C. Paul Vincent - The politics of hunger


In his study of the Allied blockade of 1915-1919, Vincent examines the rationale and impact of this first large-scale use of food as a weapon in the twentieth century. Vincent demonstrates that the collapse of the German war effort was induced as much by prolonged hunger as by military reversal. Under blockade since 1915, the starving Germans were, by 1918, in a state of growing anarchy. Remarkably, however, the armistice ending hostilities specifically required the continuation of the blockade until such time as German signatures had been affixed to a peace treaty.

The Politics of Hunger reveals a wide variety of motivation for allied behavior from November, 1918 through July 1919. Emotional. economic, pragmatic, and political considerations combined, however, to produce a dangerously short-sighted policy prolonging an already tragic action. In his account of the impact of the blockade, Vincent draws upon a wealth of primary sources, including personal memoirs and diaries to document the prolonged malnutrition and its immediate consequences - increases in the incidence of such diseases as rickets, scabies, and tuberculosis, and a particularly devastating impact upon infants and children. Further, he speculates on the sinister. longterm legacy ofenforced hunger - a generation suffering disproportionately from physical and psychological deformity. While The Politics of Hunger provides insight into the formation of Allied policy and the roles of individual Allied leaders in shaping and implementing that policy, this study’s major conclusions address the impact and wisdom of that policy.
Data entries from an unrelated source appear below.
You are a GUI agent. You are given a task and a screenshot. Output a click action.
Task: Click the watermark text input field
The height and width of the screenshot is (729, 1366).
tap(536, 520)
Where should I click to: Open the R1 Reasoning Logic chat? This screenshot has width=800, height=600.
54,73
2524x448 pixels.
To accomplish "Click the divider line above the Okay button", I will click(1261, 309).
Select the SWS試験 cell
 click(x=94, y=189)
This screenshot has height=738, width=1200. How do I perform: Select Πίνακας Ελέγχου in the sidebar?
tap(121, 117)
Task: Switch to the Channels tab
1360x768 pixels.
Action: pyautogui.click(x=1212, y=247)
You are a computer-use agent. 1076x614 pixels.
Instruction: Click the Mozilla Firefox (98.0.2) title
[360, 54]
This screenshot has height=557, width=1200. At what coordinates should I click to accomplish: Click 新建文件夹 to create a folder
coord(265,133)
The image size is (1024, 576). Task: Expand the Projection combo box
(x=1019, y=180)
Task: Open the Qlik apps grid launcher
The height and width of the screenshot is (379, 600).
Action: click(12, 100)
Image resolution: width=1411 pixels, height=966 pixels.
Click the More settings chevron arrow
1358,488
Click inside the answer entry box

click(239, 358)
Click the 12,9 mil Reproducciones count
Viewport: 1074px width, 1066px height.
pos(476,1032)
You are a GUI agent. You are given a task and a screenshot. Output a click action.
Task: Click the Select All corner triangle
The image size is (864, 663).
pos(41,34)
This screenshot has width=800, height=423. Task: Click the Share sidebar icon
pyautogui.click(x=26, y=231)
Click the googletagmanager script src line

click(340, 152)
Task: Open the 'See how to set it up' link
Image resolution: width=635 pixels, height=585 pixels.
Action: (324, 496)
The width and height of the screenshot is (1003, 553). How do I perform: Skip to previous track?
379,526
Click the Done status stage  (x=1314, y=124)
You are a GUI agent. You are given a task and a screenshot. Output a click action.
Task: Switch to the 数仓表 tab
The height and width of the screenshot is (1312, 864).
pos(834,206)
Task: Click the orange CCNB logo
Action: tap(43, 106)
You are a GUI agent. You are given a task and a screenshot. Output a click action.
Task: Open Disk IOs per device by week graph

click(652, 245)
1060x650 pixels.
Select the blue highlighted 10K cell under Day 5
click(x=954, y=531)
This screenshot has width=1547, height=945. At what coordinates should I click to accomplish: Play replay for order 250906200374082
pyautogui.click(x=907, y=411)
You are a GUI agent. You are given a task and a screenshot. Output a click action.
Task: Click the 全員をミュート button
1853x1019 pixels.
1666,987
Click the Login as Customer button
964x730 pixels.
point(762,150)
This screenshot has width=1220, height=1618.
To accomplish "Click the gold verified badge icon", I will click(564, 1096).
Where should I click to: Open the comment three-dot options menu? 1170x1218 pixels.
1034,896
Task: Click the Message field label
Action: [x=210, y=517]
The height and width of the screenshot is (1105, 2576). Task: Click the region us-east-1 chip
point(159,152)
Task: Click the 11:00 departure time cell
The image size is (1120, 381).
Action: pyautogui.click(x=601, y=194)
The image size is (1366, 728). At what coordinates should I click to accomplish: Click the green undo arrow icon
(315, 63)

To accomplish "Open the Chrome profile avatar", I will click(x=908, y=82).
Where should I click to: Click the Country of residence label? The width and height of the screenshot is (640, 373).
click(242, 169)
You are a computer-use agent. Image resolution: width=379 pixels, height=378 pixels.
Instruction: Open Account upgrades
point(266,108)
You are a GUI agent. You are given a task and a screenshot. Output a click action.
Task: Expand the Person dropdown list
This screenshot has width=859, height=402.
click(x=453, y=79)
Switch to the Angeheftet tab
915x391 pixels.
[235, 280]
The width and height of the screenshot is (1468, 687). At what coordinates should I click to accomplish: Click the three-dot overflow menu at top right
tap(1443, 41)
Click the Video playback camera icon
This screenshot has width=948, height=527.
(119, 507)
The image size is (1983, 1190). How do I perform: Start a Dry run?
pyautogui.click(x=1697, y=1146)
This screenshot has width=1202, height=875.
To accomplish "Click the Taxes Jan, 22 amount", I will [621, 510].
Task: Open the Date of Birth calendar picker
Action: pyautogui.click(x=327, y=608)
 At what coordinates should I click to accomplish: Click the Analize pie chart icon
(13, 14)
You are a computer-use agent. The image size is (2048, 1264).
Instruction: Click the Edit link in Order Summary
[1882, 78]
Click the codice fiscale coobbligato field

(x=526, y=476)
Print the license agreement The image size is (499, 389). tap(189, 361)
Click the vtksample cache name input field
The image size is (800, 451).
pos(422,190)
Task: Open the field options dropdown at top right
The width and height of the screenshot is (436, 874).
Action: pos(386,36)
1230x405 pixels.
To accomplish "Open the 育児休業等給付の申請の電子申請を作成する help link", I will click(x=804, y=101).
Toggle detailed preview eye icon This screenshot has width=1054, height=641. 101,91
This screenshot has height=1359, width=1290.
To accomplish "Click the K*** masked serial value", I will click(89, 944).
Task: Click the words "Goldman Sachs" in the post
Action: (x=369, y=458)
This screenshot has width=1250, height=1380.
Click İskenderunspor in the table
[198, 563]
The maintenance of the hunger blockade, Vincent argues, was an ill-advised and unjust action which contributed to the radicalization of postwar Germany, the collapse of the Weimar Republic, and the eventual rise of National Socialism.

C. Paul Vincent received his PhD. from the University of Colorado at Boulder. He has taught at Franklin and Marshall College and is currently the library director at Keene State College in Keene, New Hampshire.